The first step, hydrothermal synthesis reaction prepare base mateiral LiMn
0.6Fe
0.4PO
4(Li:M:P=3.00:1.00:1.03, x=0.6)
Taking by weighing 44.5kg is the FeSO of 0.16kmol
47H
2O and 40.56kg are the MnSO of 0.24kmol
4H
2O is water-soluble, and is diluted to 400L, leave standstill 2 hours after, filter with accurate filter, remove a spot of insolubles; Taking by weighing 47.5kg 85% phosphoric acid is the phosphoric acid of 0.412kmol, is the LiOHH of 1.05kmol with 44.2kg
2O is water-soluble, and is diluted to 400L.Filter standby with accurate filter.
Vacuumize earlier, feed oxide gas again and purge reactor to remove clean air in it, the air outlet adds water seal with sealing autoclave, opens charging valve, under the room temperature, adds phosphoric acid earlier, adds the mixing solutions of ferrous sulfate and manganous sulfate again.Start stirring, rotating speed is 200rpm, and lithium hydroxide solution is added in the reactor, and the reinforced time is 3 minutes.Sealing autoclave then, the temperature of setting thermal oil is 300 ℃, in 1 hour temperature is risen to 150 ℃ (this moment, corresponding autogenous pressure was 0.48Mpa), reacted 4 hours, and be cooled to 80 ℃, open bleeder valve, filter slip, and with deionized water wash to can't check sulfate radical.Mother liquor send storage tank standby (evaporating Lithium Sulphate recycles), and filter cake carries out next-step operation.

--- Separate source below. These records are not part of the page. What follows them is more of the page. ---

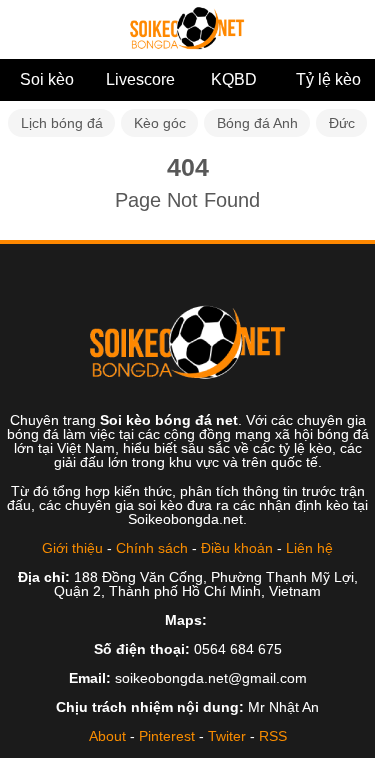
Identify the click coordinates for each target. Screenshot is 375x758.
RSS (273, 736)
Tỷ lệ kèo (328, 79)
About (107, 736)
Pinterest (167, 736)
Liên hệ (309, 548)
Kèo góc (160, 123)
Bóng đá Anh (257, 123)
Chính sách (152, 548)
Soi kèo (47, 79)
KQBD (234, 79)
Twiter (227, 736)
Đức (342, 123)
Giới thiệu (72, 548)
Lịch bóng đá (62, 123)
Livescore (140, 79)
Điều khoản (237, 548)
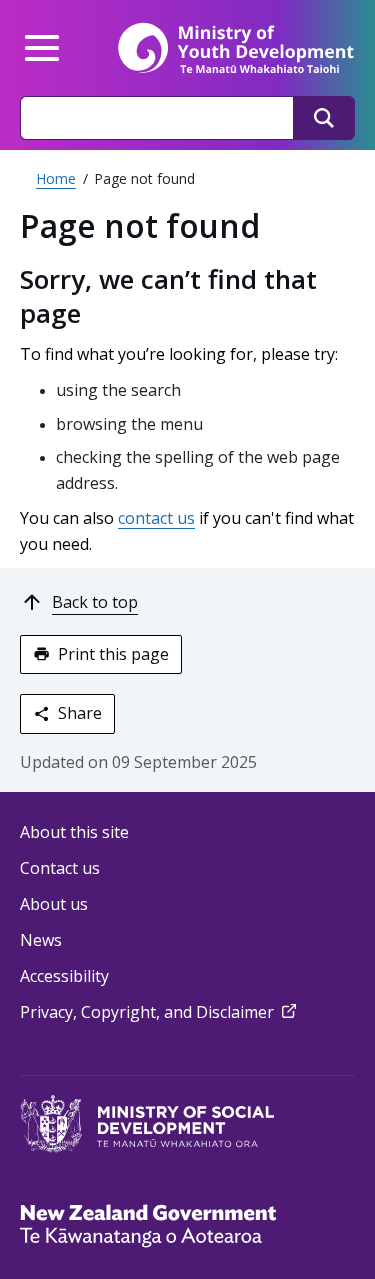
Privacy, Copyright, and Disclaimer (160, 1012)
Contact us (60, 868)
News (41, 940)
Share (80, 713)
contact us (156, 518)
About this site (74, 832)
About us (54, 904)
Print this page (113, 654)
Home (56, 178)
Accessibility (64, 976)
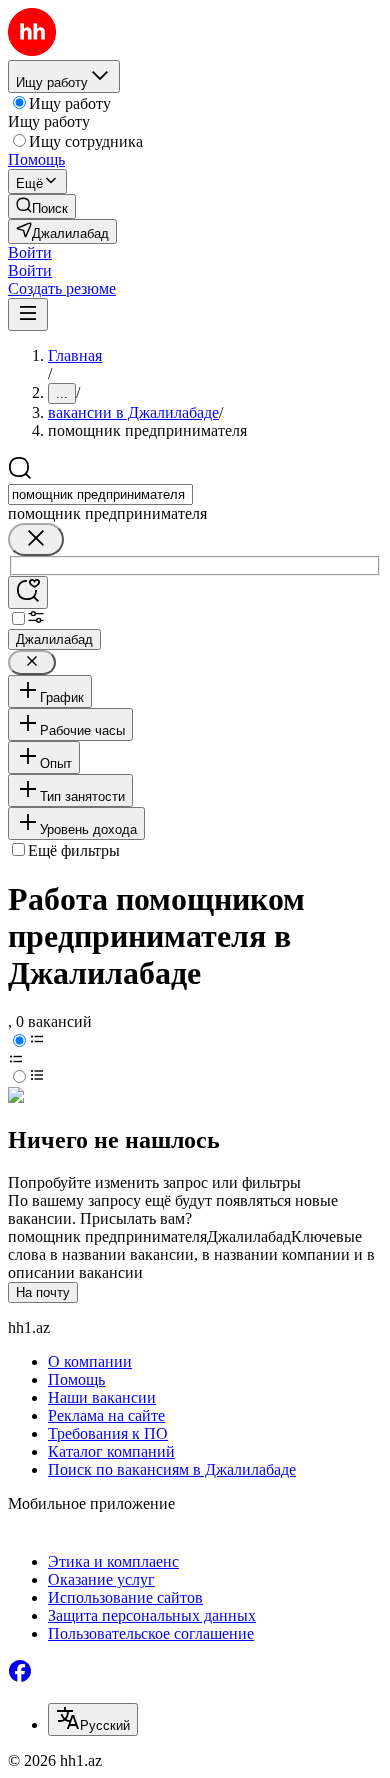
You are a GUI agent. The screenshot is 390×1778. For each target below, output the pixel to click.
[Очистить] (36, 539)
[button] (30, 252)
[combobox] (100, 494)
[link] (42, 206)
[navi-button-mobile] (28, 314)
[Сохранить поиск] (28, 592)
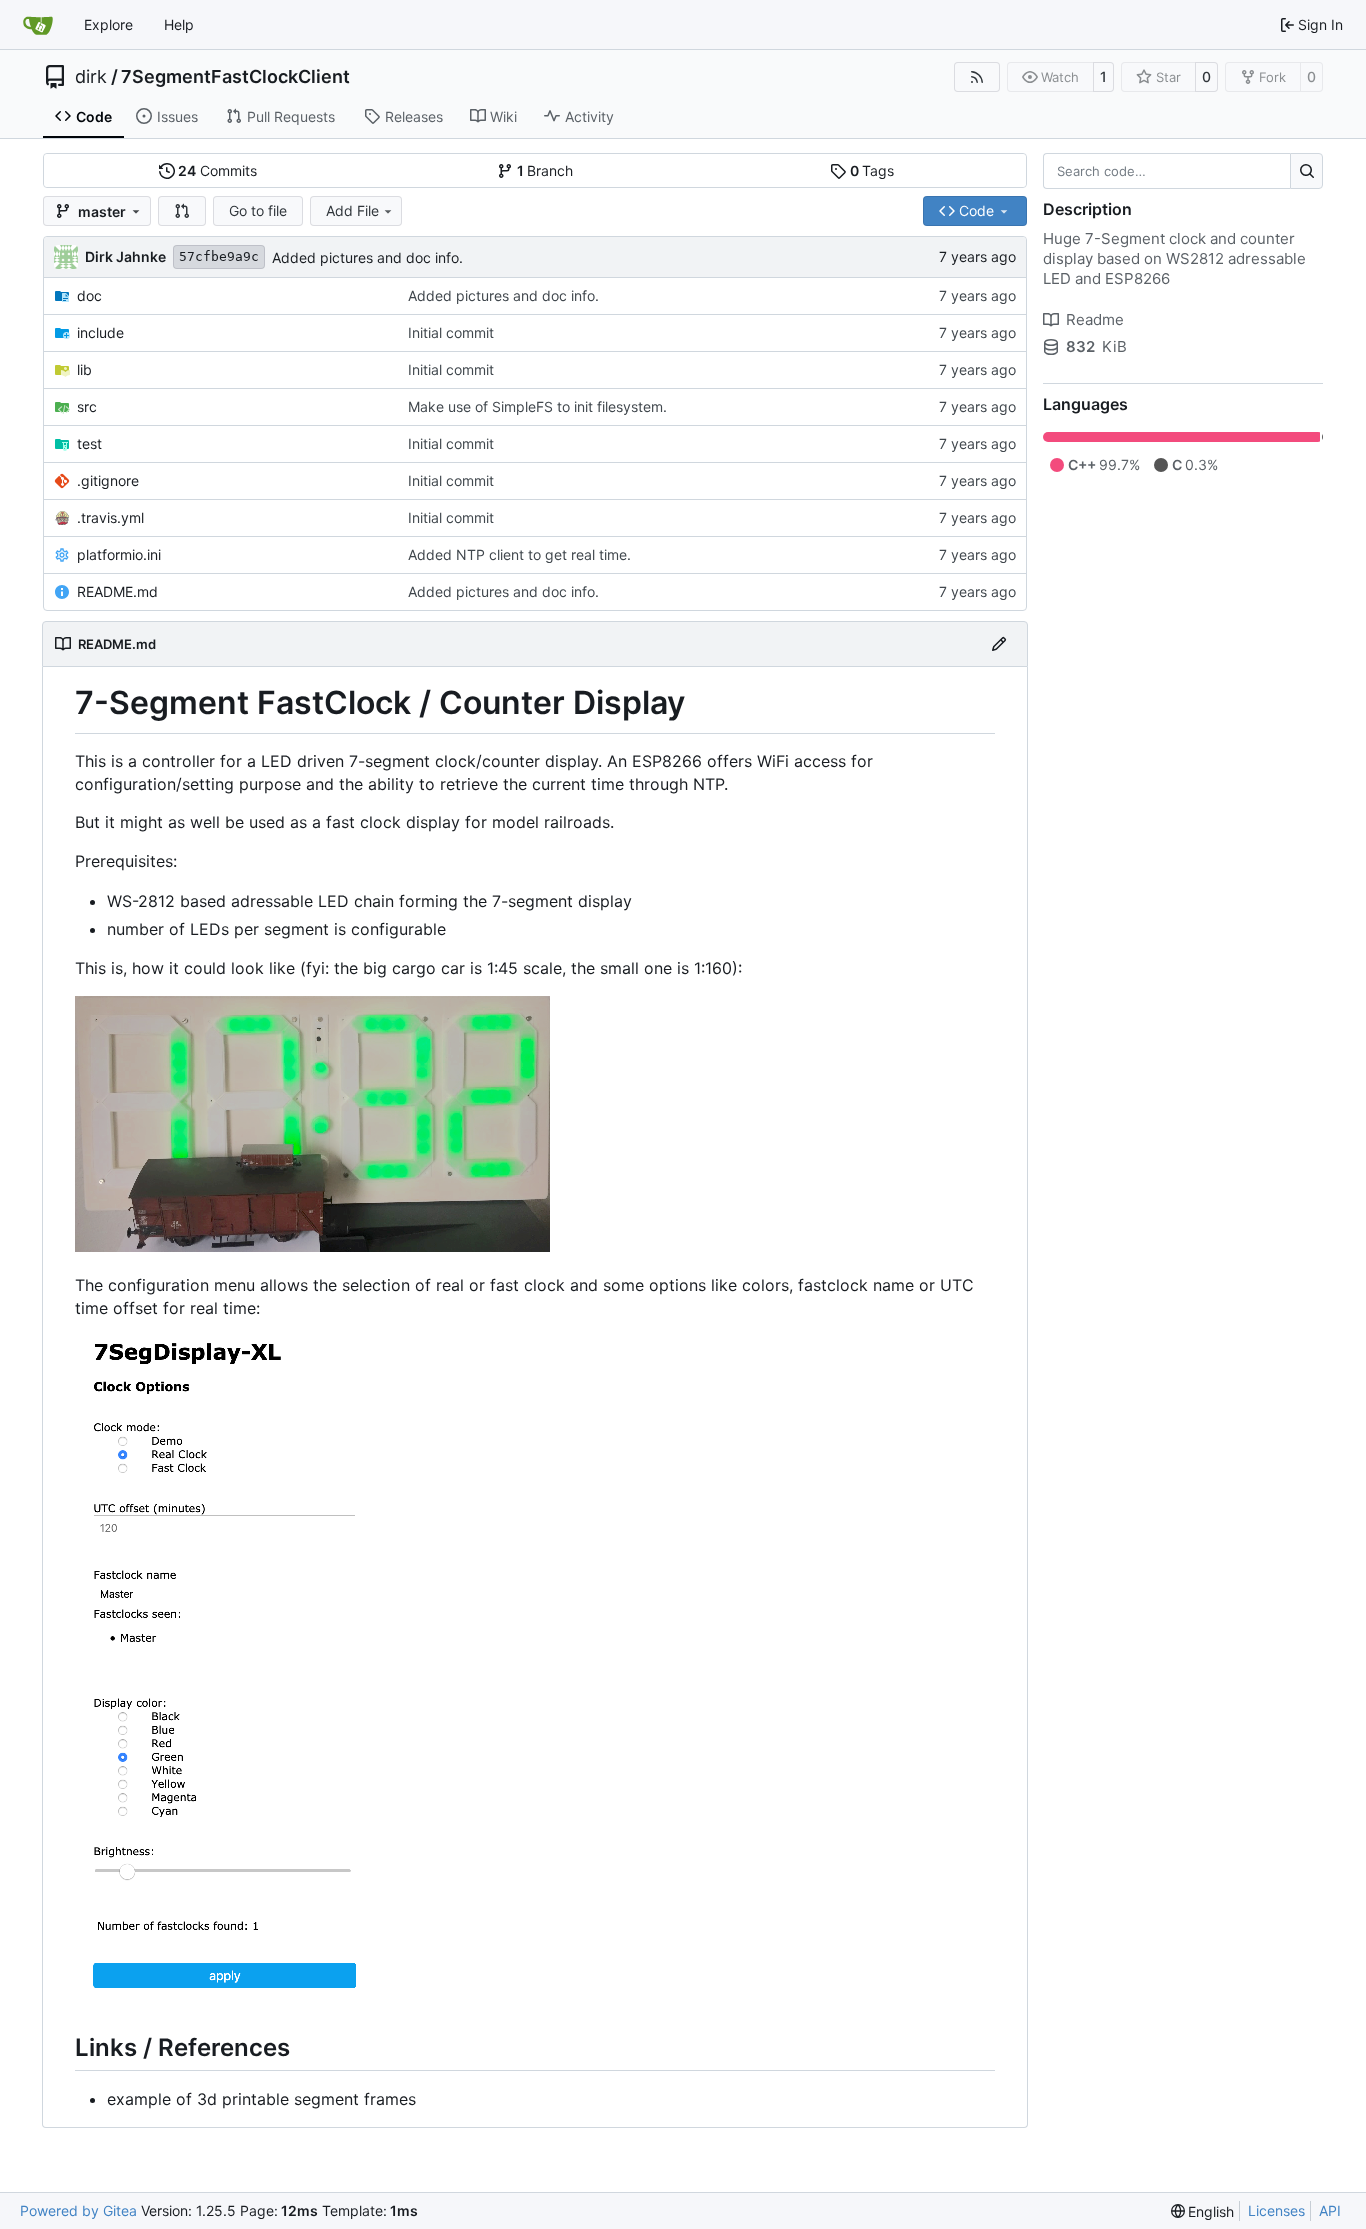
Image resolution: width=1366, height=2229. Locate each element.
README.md (117, 591)
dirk (91, 77)
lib (84, 369)
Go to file (258, 210)
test (89, 443)
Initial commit (451, 332)
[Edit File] (999, 644)
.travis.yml (110, 517)
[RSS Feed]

In second step, mix and drying with organism.
After measuring the solid content of wet cake, obtain the 62.6kg product in butt.Take by weighing 4kg dextrose anhydrous and 2.3kg water dissolvable starch, mix, add water 226kg water, stir with wet cake, be made into the slip that contains dry labor thing 30%, dry in air atmosphere with centrifugal spraying drying, 350 ℃ of air inlet temperatures, 120 ℃ of air outlet temperatures obtain white powder, i.e. LiMn
0.6Fe
0.4PO
4/ carbon source mixture.
In the 3rd step, carbon coats to be handled
LiMn with the second step gained
0.6Fe
0.4PO
4/ glucose composite powder in 750 ℃ of roastings 6 hours, naturally cools to below 150 ℃ under the oxide gas protection, opens calciner, and discharging behind 325 mesh sieves, obtains the iron manganese phosphate for lithium product LiMn that carbon coats excessively
0.6Fe
0.4PO
4/ C.
Fig. 1 is the X-ray diffracting spectrum of product of the present invention.Wherein the collection of illustrative plates of x=0.6 is the XRD figure spectrum of present embodiment, and it is identical with the standard spectrum (PDF#40-1499) of the top.As can be seen from Figure 1, diffraction peak is sharp-pointed, illustrates that the present embodiment product is the iron manganese phosphate for lithium thing phase of single olivine structural, and the well-crystallized of product.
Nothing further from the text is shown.